It exists as a number of local sub-dialects. To-day at least four
of them are still being spoken: the Middle-Taz sub-dialect (the
village of Krasnoselkup, and the village Sovetskaya Rechka of
the Turukhansk district - see Map 2), the Upper-Taz sub-dialect
(the villages Ratta and Tolka of the Krasnoselkup district; some
speakers of this sub-dialect live in the villages at the Yenisei),
the Baikha sub-dialect (the village Farkovo of the Turukhansk
district), and the Upper-Toplka sub-dialect (the village Tolka
of the Pur district and the district centre Tarko-Sale).
2. Collecting materials for the Sounding dictionary
We present here the first stage of the project development:
the Sounding dictionary of the Upper-Tolka sub-dialect. This sub-dialect
was chosen to begin with because it had been much worse documented
than the three other sub-dialects. The audio materials of the
Upper-Tolka sub-dialect were being recorded in the summer 2001
during the expedition to the Pur district of the Yamalo-Nenets
autonomous area in the village Pur Tolka and in the district centre
Tarko-Sale by the author and her colleague researcher Irina Samarina
from the Institute of Linguistics (Russian Academy of Sciences).
A digital camera Sony DCR TRV 530E and a digital dictaphone Samsung
SVR S1330 were used for this purpose.
Preparing for the expedition we compiled a Russian-Selkup
wordlist sorted thematically, a sort of a thesaurus, which comprised
about 2000 entries. As a basis we used the Russian-Selkup dictionary
from (Kuznetsova et al. 1993) containing the Lexis of the Middle-Taz
sub-dialect of the Northern dialect. The entries were distributed
among the following 15 sections: 1. Body parts; 2. Nature; 3.

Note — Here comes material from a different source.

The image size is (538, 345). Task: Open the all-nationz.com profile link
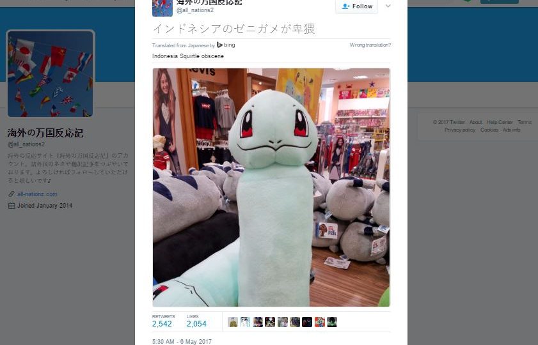[37, 194]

Space; 4. Time; 5. Plants; 6. Animals; 7. People (terms of kinship,
social roles, ethnic groups, spiritual culture); 8. Artifacts
(house, clothes, transport, weapons, tools); 9. Food; 10. Abstract
nouns; 11. Quantity; 12. Pronouns; 13. Mode of action; 14. Quality,
characteristic; 15. Actions, processes, states. Every sections
split into sub-groups.
During the work with a Selkup informant we gave
him/her a Russian word from the list as a stimulus and we asked
to pronounce a Selkup equivalent of this word. If the informant
couldn't give a Selkup word we gave a second stimulus - a Selkup
equivalent from the Middle-Taz sub-dialect. Quite often it helped,
especially when we worked with an elderly person, a full speaker
of his/her ethnic language but having not very high competence
in Russian. As the sub-dialects of the Northern Selkup are inter-intelligible,
as a rule, the informant recognised the Selkup word, commented
on the wrong way the word had been pronounced, and then pronounced
it in his own way, according to the norms of his own sub-dialect.

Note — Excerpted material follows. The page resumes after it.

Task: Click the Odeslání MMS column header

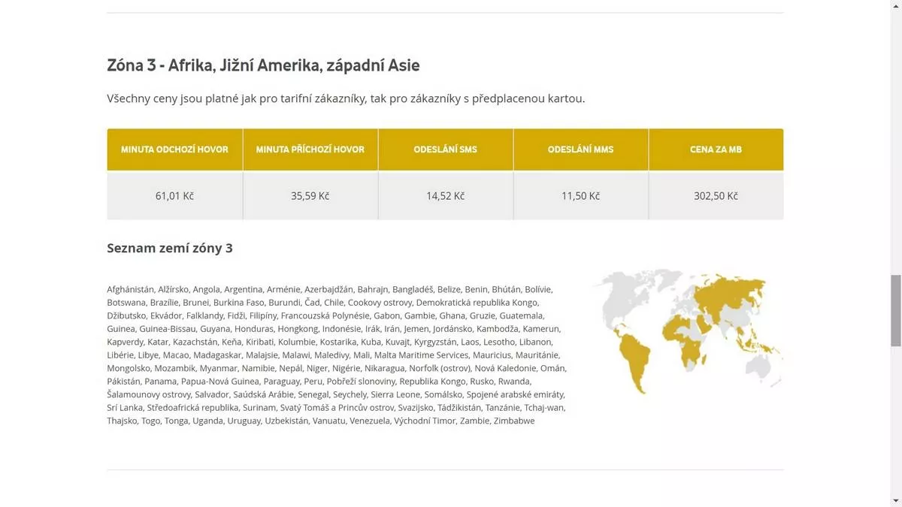Action: pyautogui.click(x=581, y=149)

We asked our informants to pronounce every word
three times. Quite often before the recording we discussed with
our informant some fragments of the word list so that he/she could
recollect equivalents of the stimuli words (Russian and Selkup
from a neighbour sub-dialect) in his native sub-dialect. It should
be mentioned that during the interviews parallel with the recording
of audio materials for the Sounding dictionary we tried to collect
additional lexical and grammar material in the sub-dialect. That
is why, as a rule, we did not satisfy with just getting equivalents
in the local dialect variety pronounced but tried to document
contexts with these words and to specify their meaning as well.
Here is an extract of the prepared word list (old
information) and the answers received from one of the informants
(new information).
Table 1. Fragment of the word list with new information
Old Information
Russian word |
Old
InformationSelkup equivalent (Middle-Taz sub-dialect) |
New Information
Selkup equivalent
Upper-Tolka sub-dialect (Informant № 7)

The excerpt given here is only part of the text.